Entonces Inge le explicó cómo se conocieron, y el vínculo invisible que se estableció entre ellos en aquellos años de búsqueda de Miriam. Que, juntos, habían descubierto lo sucedido a los tíos de Miriam, que más tarde la señora Bruning, la portera de la casa de Sara y Yitzhak, les había confesado que había sido ella quien había denunciado a Miriam y cómo se la habían llevado.

– Perdone que le haga una pregunta muy personal, pero ¿usted qué hacía en aquellos años?

– Era una joven comunista, con un novio comunista con el que tuve un hijo, y unos padres nazis que renegaban de mí. Sara y Yitzhak me ayudaron, me dieron trabajo, me trataron como a un ser humano. Pero si quiere saber qué relación tuve con los nazis, la respuesta es que soy una superviviente, no tiré bombas a su paso, ni maté a ninguno; no hice nada, sólo sobrevivir.

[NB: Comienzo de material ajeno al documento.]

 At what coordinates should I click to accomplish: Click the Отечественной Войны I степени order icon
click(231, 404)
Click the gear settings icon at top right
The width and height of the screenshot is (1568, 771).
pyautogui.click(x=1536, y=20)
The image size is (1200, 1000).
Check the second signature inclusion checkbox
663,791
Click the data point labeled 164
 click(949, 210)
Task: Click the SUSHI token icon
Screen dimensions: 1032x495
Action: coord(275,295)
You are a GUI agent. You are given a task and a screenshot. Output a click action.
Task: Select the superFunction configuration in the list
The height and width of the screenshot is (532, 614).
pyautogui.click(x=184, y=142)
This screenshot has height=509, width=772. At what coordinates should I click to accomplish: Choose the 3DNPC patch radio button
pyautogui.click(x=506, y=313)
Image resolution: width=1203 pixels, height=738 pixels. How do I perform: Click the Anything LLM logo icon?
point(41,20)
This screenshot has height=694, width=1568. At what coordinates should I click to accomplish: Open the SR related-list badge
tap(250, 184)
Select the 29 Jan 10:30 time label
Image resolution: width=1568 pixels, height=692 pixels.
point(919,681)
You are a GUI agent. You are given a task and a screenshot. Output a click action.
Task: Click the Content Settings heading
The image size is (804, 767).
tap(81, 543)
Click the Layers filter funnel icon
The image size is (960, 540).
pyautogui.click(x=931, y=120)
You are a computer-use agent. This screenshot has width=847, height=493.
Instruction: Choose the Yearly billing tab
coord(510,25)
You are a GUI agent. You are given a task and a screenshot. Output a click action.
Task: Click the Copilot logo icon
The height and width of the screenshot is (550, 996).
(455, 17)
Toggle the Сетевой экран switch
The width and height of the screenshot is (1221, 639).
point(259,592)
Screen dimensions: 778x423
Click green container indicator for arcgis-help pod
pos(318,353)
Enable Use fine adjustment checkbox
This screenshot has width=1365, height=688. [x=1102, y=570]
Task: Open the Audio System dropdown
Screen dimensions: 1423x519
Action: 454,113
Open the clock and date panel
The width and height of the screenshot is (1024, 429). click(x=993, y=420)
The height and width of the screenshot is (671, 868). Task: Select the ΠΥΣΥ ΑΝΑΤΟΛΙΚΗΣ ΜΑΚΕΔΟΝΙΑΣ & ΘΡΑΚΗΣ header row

– No, no le preguntaba por eso, perdone, no quiero remover sus heridas.

– No lo hace, no me reprocho nada a mí misma.

Ignacio no se atrevía a preguntarle si a ella y Ferdinand les había unido algo más que el infortunio, pero Inge se dio cuenta de lo que el sacerdote quería saber.

– Y si se pregunta si en esos años hubo algo entre nosotros la respuesta es no. Nunca me miró como a una mujer, ni yo a él como a un hombre. Aunque le cueste creerlo, es posible la amistad entre un hombre y una mujer.

– No, no me cuesta creerlo.

– En aquella situación desesperada en que nos encontrábamos ninguno de los dos necesitábamos amor, no esa clase de amor. Creo que llegamos a estar más unidos que si nos hubiéramos metido en la misma cama.